Applied Linear Algebra Preliminary Exam Syllabus

Linear Algebra Preliminary Examination, Format/Grading, Content Bins and Expectations of Students

 

Format/Grading

The exam will be 8 questions split into two parts. The first part of the exam will have 4 questions, one from each of the content bins discussed below. Problems in this part of the exam are generally more direct and self-contained within each of the content bins. Students are required to answer all questions in this part of the exam.

The second part of the exam will have 4 questions covering more advanced material or more integrated material within or across the content bins. Students are required to choose 2 of the 4 questions to answer in this part of the exam.

The grading of the exam and determination of pass/fail is based upon student responses for the six problems submitted by the student. Solutions (proofs, examples/counterexamples, etc.) are graded on both correctness of the mathematical argument and correct writing. Extraneous material provided by the student that is not relevant to a solution negatively impacts the assessment of the solution. Progress towards the problem as stated is required for partial credit; solutions of a similar related or a partial problem are considered not relevant. Incorrect or imprecise notation, or lack of proper mathematical proof writing negatively impacts the assessment of the solution.

Content Bins

  1. Vector Spaces: examples of vector spaces, linear independence, span, basis vectors, rank, finite-dimensional and infinite-dimensional vector spaces, subspace, sum, direct sum. (See Chapters 1, 2 3 and 4 of Axler). Linear Transformations: matrix representation, change of basis, products of linear maps, null space, range, fundamental subspaces, injectivity, surjectivity, rank-nullity theorem, invertibility, isomorphism, operators. (See Chapters 3 and 10 of Axler).
  2. Inner Product Spaces: inner products, vector norms, matrix norms, norms induced by inner products, orthogonality, orthonormality, Gram-Schmidt procedure, orthogonal complements, orthogonal projection, Cauchy-Schwartz inequality. (See Chapter 6 of Axler).
  3. Classes of Operators and Matrices: self-adjoint, Hermitian, symmetric, normal, unitary, positive definite, isometry, nilpotent, spectral theorem. (See Chapters 7, 8 and 9 of Axler).
  4. Eigenvalues and Eigenvectors: characteristic polynomial, eigenvalues/eigenvectors, generalized eigenvectors/eigenspaces, multiplicity, trace, determinant, similarity transformation, diagonalization, determinant, singular value decomposition. (See Chapter 5, 7, 8 and 10 of Axler). For determinants, see Chapter 10 of Axler. Singular value decomposition: (See Chapter 7 of Axler). Canonical Forms: Jordan Form, minimal polynomial, Cayley-Hamilton theorem. (See Chapters 8 and 9 of Axler).

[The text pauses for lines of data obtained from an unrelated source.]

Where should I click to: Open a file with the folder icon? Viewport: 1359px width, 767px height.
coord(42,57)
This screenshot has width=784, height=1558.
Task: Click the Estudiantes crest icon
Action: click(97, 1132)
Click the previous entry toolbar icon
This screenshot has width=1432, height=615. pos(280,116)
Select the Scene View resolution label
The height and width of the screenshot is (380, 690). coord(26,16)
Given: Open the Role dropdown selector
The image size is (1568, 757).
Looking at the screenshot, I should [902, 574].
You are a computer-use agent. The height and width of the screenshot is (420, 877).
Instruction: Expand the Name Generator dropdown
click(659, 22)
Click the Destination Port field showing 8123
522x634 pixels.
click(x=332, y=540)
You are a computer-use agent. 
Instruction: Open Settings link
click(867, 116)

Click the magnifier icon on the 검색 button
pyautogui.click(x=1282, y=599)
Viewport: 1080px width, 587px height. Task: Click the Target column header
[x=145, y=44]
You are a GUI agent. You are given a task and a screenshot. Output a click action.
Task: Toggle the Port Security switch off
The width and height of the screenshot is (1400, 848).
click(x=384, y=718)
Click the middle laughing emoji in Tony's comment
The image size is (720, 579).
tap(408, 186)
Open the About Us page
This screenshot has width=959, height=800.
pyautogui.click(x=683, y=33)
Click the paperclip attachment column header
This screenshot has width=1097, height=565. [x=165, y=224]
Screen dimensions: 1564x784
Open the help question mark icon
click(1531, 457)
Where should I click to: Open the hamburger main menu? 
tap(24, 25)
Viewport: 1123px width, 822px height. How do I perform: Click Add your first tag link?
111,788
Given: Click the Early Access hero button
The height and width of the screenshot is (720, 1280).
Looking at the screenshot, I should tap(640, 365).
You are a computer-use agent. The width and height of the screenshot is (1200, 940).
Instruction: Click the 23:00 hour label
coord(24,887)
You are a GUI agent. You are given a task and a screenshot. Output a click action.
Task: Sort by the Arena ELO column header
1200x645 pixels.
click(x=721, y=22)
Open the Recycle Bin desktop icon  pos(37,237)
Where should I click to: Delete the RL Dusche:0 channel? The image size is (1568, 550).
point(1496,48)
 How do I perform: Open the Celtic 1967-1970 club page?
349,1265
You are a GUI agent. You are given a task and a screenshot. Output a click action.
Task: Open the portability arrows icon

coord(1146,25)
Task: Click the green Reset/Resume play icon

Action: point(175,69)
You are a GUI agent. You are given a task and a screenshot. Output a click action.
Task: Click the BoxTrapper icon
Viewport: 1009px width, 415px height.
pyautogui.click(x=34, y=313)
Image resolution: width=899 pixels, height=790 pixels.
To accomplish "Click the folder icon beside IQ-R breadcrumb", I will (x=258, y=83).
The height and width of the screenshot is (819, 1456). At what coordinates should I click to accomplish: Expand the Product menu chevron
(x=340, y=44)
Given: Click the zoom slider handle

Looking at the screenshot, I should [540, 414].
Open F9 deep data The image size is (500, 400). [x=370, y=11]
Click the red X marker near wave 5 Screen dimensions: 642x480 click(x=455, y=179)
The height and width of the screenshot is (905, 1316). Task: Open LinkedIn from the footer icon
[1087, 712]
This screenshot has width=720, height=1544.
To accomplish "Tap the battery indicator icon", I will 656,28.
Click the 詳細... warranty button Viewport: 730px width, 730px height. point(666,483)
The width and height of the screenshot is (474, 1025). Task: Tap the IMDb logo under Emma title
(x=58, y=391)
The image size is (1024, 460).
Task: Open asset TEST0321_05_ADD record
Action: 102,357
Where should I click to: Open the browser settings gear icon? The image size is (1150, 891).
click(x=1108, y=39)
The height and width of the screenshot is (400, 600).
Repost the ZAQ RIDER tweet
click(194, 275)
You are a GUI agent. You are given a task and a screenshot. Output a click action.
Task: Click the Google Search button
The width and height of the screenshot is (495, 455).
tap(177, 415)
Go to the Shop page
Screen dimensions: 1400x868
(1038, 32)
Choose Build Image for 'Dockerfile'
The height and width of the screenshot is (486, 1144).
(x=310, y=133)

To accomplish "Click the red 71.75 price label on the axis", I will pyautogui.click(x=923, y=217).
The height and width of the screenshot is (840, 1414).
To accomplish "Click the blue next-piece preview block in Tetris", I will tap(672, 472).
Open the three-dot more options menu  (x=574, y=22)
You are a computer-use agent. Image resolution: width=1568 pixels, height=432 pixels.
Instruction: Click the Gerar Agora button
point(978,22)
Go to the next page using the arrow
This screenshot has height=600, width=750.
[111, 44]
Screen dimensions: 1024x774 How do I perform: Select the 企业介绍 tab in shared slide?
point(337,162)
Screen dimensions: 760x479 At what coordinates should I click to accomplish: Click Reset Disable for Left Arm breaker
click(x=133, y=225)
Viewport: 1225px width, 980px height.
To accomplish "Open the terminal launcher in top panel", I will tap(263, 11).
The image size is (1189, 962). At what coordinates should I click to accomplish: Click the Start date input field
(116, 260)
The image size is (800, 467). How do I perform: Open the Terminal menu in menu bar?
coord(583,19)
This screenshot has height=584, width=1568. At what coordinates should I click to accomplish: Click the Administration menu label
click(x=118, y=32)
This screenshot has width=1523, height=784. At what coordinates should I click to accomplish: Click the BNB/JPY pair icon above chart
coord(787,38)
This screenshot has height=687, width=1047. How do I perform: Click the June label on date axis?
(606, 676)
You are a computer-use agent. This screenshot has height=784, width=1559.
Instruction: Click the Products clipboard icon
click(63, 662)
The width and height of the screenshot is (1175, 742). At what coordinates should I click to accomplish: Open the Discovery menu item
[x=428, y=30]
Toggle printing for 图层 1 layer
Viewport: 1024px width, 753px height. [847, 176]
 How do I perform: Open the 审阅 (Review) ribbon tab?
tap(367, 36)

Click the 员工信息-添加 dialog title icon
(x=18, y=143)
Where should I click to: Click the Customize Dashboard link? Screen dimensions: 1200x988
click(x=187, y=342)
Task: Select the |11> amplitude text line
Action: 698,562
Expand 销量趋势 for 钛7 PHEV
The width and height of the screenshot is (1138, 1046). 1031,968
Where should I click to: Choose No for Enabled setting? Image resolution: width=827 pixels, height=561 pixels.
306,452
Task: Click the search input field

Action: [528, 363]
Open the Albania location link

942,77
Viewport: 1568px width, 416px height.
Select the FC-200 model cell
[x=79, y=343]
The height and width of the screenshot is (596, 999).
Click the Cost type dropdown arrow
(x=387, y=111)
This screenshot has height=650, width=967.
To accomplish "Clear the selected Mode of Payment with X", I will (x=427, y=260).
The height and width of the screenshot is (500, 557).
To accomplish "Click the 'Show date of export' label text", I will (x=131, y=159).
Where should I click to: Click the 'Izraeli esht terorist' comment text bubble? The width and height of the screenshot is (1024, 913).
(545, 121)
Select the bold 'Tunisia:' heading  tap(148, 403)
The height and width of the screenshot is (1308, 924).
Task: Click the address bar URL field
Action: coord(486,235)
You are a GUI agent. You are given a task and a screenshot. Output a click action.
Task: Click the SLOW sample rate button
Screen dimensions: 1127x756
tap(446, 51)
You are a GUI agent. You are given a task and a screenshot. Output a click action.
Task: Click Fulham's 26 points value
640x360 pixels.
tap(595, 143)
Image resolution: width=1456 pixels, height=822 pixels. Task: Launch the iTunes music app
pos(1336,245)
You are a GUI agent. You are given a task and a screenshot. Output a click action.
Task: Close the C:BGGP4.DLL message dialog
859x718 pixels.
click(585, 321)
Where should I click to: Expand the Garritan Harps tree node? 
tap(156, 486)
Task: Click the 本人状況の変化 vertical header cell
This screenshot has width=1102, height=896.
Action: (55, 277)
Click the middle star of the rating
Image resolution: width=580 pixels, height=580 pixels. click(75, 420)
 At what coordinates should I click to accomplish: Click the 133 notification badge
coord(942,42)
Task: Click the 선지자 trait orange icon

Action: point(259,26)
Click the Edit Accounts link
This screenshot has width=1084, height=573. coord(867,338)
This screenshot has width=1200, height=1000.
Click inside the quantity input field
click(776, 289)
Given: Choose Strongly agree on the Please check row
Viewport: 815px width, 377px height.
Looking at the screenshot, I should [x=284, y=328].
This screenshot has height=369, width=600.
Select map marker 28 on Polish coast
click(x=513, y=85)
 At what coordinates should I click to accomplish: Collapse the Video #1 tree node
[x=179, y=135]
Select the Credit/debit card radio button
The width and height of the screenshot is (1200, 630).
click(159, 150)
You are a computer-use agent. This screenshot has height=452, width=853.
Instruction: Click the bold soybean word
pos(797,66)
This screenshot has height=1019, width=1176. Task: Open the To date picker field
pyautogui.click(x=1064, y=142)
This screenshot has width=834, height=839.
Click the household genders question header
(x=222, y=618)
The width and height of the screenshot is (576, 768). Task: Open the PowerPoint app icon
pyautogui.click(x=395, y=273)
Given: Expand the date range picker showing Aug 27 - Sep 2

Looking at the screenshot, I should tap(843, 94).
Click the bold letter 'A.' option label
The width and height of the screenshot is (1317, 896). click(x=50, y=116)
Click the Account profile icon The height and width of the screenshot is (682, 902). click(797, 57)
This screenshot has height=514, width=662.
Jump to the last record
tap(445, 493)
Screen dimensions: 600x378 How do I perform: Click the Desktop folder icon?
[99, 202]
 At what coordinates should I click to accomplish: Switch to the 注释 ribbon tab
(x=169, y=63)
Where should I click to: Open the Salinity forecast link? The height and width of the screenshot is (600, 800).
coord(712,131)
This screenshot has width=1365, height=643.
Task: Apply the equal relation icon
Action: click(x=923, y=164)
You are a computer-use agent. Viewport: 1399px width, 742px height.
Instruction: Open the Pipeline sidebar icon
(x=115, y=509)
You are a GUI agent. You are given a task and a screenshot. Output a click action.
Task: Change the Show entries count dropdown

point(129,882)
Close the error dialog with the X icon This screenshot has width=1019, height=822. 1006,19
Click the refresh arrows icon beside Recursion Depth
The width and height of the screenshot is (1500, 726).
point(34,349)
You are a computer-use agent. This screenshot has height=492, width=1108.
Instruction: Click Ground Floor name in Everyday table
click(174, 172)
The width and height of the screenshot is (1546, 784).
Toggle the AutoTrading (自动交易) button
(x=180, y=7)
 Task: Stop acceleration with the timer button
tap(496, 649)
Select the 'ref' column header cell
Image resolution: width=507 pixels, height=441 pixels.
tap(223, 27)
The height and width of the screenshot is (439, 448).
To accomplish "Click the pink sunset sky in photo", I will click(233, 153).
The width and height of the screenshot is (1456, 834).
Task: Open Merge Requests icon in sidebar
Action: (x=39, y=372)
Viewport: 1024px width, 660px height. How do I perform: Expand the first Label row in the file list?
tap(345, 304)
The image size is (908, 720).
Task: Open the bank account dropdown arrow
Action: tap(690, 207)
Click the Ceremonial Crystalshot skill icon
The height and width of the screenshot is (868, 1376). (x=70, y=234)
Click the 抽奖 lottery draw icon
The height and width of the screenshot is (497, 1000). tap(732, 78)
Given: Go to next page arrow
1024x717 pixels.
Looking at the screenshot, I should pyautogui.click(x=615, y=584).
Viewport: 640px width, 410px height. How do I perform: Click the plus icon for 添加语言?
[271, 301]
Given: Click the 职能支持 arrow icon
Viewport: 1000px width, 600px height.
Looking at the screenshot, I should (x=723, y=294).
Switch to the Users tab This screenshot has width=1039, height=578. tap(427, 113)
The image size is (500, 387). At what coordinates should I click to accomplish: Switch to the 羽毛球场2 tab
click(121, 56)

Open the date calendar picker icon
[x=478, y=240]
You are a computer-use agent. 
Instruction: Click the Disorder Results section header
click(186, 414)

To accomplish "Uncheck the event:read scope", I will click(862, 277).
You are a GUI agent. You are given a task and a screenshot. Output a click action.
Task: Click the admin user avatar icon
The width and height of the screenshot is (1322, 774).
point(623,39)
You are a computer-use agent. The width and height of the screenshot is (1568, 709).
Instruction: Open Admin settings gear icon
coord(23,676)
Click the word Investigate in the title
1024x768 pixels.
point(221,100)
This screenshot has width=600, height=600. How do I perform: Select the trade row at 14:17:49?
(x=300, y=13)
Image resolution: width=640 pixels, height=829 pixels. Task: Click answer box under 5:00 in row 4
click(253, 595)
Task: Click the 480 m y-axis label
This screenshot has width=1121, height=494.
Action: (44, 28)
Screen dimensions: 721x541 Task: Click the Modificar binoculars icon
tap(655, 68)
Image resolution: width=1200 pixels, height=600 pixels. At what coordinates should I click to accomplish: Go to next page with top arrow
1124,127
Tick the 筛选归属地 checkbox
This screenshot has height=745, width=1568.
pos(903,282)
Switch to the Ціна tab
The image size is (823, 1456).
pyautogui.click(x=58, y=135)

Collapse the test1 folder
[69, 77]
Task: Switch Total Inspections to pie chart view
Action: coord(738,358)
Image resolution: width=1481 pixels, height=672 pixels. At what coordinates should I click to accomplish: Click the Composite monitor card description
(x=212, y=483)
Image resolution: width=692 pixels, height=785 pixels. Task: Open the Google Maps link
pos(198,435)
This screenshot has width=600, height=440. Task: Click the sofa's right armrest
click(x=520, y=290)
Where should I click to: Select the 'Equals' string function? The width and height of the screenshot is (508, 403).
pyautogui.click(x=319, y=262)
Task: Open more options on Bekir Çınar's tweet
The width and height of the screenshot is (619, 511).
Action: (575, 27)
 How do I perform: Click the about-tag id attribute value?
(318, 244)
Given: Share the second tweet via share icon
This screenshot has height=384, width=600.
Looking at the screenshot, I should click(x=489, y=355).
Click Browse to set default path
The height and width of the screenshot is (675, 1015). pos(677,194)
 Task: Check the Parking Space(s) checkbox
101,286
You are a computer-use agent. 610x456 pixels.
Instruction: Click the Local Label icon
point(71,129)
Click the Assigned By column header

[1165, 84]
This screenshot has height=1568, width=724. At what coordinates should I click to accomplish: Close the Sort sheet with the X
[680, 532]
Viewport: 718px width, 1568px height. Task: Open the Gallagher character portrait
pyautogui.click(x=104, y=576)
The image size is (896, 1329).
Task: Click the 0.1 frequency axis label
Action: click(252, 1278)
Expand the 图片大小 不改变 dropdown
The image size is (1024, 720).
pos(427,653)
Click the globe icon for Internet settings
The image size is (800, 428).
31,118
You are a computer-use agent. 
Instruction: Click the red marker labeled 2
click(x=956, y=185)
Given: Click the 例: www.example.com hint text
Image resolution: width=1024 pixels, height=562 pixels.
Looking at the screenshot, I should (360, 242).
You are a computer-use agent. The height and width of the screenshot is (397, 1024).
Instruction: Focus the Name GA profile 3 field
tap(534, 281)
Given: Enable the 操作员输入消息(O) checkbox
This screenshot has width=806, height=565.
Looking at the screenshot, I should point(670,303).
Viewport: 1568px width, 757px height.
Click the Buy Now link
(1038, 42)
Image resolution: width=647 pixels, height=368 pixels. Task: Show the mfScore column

The exam assumes students have competence with basic skills and concepts covered in undergraduate linear algebra courses. These include solving linear systems of equations, Gaussian elimination, row echelon form, LU-decomposition, linear independence, matrix multiplication, matrix inverses, determinants, properties of R^n, general vector spaces and subspaces, computing bases for fundamental subspaces of a matrix, eigenvalues/eigenvectors, diagonalizability, eigendecomposition of symmetric/Hermitian matrices and nonsymmetric/non-Hermitian matrices, eigendecomposition of self-adjoint matrices using an orthogonal similarity transformation, inner products, Gram-Schmidt algorithm, least squares, singular value decomposition. Such skills may be required to work problems in any of the content bins.

General expectations of students

Students should be able to write clear, correct, and concise proofs based on definitions and to use standard techniques where applicable. Students should be able to prove standard results in each of the content bins. Students should also be able to provide simple, straightforward counterexamples to false statements (e.g., by the removal of a necessary condition in a standard result), and students are expected to justify their counterexamples.